Much to Ove’s vexation, a lively family of four moves in next door. These tenacious neighbors forge an unlikely friendship with Ove, and we begin to see more of who Ove truly is. We also get to know his late wife, Sonja, and see the extraordinary love they shared and the overwhelming tragedies they overcame.

The storytelling is done so well—themes that could have come across as trite or heavy-handed are anything but. Emotional films like this can feel manipulative, but I didn’t get that sense from A Man Called Ove. Rather than being lighthearted about pain or other serious circumstances, the humor most often comes as a result of Ove’s own stubbornness. I think many of us might relate to him more than we thought we would.
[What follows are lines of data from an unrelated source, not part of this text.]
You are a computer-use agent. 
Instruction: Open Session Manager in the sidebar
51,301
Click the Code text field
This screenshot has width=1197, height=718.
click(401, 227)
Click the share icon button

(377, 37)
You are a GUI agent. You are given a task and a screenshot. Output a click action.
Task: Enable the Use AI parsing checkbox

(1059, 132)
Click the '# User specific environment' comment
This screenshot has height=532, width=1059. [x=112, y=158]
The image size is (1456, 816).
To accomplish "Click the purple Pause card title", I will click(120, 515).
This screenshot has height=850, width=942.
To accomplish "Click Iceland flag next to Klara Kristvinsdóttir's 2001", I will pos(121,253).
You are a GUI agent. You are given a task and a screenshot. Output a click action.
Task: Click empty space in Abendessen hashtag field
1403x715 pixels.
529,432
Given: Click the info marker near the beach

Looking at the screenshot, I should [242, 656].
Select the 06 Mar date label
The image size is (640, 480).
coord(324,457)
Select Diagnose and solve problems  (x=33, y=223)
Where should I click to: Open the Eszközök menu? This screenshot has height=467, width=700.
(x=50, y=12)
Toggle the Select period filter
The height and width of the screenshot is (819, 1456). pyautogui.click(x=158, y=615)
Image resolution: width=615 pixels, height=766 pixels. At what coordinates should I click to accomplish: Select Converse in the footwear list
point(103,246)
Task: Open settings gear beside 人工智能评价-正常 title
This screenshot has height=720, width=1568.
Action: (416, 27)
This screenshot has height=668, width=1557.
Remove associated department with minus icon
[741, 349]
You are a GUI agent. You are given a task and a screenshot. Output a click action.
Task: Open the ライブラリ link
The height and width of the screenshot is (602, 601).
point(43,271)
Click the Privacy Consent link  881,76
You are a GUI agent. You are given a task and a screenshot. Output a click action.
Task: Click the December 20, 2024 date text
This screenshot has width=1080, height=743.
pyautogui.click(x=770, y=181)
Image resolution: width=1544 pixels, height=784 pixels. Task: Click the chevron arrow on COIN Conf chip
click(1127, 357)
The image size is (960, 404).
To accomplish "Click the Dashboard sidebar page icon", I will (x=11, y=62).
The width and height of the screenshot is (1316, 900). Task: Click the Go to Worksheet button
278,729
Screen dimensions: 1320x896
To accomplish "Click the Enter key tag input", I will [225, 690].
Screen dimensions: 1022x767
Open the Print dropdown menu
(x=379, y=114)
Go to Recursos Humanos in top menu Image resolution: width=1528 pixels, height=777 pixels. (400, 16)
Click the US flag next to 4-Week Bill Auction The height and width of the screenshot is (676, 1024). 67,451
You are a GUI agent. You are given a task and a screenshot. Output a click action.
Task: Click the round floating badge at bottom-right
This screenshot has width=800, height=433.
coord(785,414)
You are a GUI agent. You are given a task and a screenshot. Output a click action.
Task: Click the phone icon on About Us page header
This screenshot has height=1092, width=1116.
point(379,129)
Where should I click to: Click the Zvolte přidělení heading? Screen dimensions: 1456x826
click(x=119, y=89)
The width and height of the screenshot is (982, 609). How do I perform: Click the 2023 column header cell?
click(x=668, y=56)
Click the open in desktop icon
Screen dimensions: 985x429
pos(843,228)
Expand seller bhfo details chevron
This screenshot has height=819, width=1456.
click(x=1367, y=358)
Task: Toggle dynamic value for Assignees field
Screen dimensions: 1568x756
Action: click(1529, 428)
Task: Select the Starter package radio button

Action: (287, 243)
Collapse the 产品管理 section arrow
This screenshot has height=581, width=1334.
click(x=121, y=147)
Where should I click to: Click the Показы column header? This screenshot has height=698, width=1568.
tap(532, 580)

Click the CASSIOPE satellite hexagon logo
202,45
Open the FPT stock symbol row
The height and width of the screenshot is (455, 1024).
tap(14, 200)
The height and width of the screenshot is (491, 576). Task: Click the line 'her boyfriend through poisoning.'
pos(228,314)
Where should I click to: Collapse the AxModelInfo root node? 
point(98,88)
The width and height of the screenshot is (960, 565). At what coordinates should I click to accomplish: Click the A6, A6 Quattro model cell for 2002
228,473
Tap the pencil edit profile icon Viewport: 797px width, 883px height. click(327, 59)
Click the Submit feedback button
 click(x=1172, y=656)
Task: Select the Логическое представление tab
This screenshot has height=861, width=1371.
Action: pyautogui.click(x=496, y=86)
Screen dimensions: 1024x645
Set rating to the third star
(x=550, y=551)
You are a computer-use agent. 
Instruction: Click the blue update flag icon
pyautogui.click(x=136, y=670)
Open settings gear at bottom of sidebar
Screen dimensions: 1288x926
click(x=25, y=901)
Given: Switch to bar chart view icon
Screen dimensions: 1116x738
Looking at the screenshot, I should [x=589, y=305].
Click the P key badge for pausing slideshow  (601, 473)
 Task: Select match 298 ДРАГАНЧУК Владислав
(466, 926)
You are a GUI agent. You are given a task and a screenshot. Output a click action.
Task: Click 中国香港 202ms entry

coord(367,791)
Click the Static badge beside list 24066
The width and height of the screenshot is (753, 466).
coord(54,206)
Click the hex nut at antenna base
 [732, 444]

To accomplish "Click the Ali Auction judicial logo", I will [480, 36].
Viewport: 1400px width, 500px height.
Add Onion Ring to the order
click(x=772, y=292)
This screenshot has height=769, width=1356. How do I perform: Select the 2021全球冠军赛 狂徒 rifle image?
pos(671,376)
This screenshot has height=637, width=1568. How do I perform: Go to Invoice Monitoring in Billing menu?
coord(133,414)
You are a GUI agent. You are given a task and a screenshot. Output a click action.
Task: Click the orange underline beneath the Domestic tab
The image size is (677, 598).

I’ve never been to Sweden, so I am not sure if the setting is typical for a Swedish neighborhood or not. Either way, the filmmakers made thoughtful use of color and utilized a beautiful setting. I watched the film with English subtitles, so I’m sure there are some jokes that were lost on me as an American. But even I got a good laugh at the scene about the competition between Ove, a dedicated Saab owner, and his neighbor who owned Volvos.

A Man Called Ove illustrates beautifully the power of community, and especially of one’s neighbors. Proximity matters in this movie, and it is through this closeness that we see grace extended and received. The film features food throughout, and not in any extravagant sort of way. It usually involves Tupperware being passed from one to another. It’s through these seemingly simple gestures that I see so much beauty. Being neighborly doesn’t have to be difficult; it just means sharing what you already have.

Even though this movie came out in 2015, in today’s climate it was nice to see a film that restored a bit of my hope in people’s capacity for love and goodness. If you are looking for a cathartic movie that will make you laugh out loud and make you cry, this is a good one.

You can watch A Man Called Ove on Amazon Prime.